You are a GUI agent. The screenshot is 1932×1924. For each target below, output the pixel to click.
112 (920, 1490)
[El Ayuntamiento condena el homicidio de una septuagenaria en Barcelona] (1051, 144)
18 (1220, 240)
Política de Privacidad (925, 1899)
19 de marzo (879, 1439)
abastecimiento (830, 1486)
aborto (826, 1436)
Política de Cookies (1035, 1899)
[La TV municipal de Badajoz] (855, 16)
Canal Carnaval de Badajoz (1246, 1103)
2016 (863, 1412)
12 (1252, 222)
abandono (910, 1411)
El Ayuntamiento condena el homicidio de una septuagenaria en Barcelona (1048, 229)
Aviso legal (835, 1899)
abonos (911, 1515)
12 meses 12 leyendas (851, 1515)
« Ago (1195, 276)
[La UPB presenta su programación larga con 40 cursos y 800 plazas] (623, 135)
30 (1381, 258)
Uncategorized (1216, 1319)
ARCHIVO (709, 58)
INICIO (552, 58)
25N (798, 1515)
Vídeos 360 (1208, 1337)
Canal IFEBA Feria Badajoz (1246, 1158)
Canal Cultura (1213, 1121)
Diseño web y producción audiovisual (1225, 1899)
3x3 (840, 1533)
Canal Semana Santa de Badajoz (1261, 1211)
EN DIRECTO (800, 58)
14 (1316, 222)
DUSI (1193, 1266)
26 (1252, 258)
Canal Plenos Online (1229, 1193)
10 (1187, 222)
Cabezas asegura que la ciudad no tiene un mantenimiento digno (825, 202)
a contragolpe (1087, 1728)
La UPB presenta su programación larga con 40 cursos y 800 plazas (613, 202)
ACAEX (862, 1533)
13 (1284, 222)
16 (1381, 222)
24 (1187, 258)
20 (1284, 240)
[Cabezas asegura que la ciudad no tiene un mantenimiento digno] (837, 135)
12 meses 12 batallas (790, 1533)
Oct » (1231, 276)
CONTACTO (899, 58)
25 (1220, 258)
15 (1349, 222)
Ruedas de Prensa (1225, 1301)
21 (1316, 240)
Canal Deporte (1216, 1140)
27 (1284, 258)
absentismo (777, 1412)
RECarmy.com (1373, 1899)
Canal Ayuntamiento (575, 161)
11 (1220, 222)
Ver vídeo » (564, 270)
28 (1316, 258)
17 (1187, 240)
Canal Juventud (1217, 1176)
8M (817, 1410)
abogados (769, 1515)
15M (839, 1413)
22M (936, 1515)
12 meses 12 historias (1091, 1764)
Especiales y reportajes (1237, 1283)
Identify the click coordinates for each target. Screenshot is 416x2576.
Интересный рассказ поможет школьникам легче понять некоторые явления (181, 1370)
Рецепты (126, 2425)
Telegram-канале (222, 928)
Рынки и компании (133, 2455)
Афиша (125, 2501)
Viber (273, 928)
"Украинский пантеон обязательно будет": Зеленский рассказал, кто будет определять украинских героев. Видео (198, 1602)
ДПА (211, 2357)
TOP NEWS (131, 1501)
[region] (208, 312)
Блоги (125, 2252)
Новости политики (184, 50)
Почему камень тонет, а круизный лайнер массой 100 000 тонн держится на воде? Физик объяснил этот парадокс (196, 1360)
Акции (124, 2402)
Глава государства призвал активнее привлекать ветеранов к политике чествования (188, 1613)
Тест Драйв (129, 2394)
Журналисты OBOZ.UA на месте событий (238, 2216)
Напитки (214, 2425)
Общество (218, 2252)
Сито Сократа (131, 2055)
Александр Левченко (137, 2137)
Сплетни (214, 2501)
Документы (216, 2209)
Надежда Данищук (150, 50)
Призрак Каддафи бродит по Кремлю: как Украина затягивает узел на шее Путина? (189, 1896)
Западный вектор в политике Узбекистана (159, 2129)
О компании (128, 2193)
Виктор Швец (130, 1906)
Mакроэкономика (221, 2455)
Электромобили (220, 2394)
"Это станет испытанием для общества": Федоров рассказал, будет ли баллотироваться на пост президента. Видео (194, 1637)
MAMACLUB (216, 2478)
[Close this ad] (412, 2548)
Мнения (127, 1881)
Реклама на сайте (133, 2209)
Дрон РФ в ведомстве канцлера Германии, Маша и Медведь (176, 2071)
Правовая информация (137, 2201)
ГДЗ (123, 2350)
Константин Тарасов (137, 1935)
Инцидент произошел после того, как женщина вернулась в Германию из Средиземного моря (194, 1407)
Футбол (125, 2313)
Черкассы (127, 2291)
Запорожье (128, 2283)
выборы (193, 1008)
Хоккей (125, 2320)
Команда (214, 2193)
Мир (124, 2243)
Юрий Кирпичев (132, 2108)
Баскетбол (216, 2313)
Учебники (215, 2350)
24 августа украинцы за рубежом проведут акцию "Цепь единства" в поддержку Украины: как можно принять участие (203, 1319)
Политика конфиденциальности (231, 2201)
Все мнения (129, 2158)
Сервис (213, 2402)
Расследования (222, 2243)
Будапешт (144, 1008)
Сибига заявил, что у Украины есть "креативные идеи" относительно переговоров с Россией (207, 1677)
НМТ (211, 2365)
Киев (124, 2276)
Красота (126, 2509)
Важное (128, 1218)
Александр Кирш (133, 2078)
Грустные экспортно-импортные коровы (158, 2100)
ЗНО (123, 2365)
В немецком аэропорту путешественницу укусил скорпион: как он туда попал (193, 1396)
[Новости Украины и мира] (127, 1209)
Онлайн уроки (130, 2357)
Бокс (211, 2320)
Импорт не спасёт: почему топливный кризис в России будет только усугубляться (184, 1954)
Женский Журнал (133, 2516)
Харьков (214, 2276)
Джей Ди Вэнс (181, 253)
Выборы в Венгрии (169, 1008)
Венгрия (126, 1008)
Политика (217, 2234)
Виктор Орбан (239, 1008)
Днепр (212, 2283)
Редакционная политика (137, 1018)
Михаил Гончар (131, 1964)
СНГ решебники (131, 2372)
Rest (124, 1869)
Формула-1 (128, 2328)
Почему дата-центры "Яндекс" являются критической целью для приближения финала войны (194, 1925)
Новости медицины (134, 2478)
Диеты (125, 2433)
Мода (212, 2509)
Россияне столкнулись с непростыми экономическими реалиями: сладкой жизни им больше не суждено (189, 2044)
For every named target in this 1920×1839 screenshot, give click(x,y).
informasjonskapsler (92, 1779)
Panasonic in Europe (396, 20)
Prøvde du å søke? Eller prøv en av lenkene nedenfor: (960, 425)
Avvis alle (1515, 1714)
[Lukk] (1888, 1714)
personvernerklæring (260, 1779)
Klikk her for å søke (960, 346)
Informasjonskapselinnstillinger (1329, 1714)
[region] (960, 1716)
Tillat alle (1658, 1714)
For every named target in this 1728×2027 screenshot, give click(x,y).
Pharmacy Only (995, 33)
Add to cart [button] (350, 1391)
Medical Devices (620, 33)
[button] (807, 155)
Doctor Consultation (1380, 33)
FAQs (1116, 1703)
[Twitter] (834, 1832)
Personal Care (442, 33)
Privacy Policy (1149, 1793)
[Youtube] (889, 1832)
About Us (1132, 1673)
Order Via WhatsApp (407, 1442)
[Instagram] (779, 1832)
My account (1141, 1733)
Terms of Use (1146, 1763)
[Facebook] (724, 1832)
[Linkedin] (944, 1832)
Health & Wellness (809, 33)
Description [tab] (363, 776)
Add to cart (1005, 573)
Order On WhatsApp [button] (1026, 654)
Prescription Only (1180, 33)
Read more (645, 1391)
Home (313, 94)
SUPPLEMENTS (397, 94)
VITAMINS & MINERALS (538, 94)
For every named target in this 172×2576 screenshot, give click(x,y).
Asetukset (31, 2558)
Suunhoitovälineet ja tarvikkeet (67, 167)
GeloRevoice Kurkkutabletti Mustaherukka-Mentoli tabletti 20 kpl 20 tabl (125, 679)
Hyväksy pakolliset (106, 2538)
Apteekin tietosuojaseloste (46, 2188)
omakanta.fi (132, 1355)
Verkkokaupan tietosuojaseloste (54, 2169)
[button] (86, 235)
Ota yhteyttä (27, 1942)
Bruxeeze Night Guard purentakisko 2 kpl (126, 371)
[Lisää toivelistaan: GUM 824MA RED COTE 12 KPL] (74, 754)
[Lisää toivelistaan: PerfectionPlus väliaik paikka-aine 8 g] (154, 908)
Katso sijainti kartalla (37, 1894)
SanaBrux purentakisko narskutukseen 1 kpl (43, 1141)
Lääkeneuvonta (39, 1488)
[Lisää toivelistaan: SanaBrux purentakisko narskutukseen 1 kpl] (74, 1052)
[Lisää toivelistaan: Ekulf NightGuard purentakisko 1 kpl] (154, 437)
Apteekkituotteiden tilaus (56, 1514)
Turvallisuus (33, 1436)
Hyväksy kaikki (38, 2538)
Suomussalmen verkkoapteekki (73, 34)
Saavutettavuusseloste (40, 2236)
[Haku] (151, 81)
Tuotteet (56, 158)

******************************

- [Work instructions]:
The answer must hold exactly the lines of the entries above, from the first line through the line that contains "12 meses 12 historias (1091, 1764)", and no others.

- [Task answer]:
You are a GUI agent. The screenshot is 1932×1924. For each target below, output the pixel to click.
112 (920, 1490)
[El Ayuntamiento condena el homicidio de una septuagenaria en Barcelona] (1051, 144)
18 (1220, 240)
Política de Privacidad (925, 1899)
19 de marzo (879, 1439)
abastecimiento (830, 1486)
aborto (826, 1436)
Política de Cookies (1035, 1899)
[La TV municipal de Badajoz] (855, 16)
Canal Carnaval de Badajoz (1246, 1103)
2016 (863, 1412)
12 (1252, 222)
abandono (910, 1411)
El Ayuntamiento condena el homicidio de una septuagenaria en Barcelona (1048, 229)
Aviso legal (835, 1899)
abonos (911, 1515)
12 meses 12 leyendas (851, 1515)
« Ago (1195, 276)
[La UPB presenta su programación larga con 40 cursos y 800 plazas] (623, 135)
30 (1381, 258)
Uncategorized (1216, 1319)
ARCHIVO (709, 58)
INICIO (552, 58)
25N (798, 1515)
Vídeos 360 (1208, 1337)
Canal IFEBA Feria Badajoz (1246, 1158)
Canal Cultura (1213, 1121)
Diseño web y producción audiovisual (1225, 1899)
3x3 (840, 1533)
Canal Semana Santa de Badajoz (1261, 1211)
EN DIRECTO (800, 58)
14 (1316, 222)
DUSI (1193, 1266)
26 (1252, 258)
Canal Plenos Online (1229, 1193)
10 (1187, 222)
Cabezas asegura que la ciudad no tiene un mantenimiento digno (825, 202)
a contragolpe (1087, 1728)
La UPB presenta su programación larga con 40 cursos y 800 plazas (613, 202)
ACAEX (862, 1533)
13 (1284, 222)
16 (1381, 222)
24 (1187, 258)
20 (1284, 240)
[Cabezas asegura que la ciudad no tiene un mantenimiento digno] (837, 135)
12 meses 12 batallas (790, 1533)
Oct » (1231, 276)
CONTACTO (899, 58)
25 (1220, 258)
15 (1349, 222)
Ruedas de Prensa (1225, 1301)
21 (1316, 240)
Canal Deporte (1216, 1140)
27 (1284, 258)
absentismo (777, 1412)
RECarmy.com (1373, 1899)
Canal Ayuntamiento (575, 161)
11 (1220, 222)
Ver vídeo » (564, 270)
28 (1316, 258)
17 (1187, 240)
Canal Juventud (1217, 1176)
8M (817, 1410)
abogados (769, 1515)
15M (839, 1413)
22M (936, 1515)
12 meses 12 historias (1091, 1764)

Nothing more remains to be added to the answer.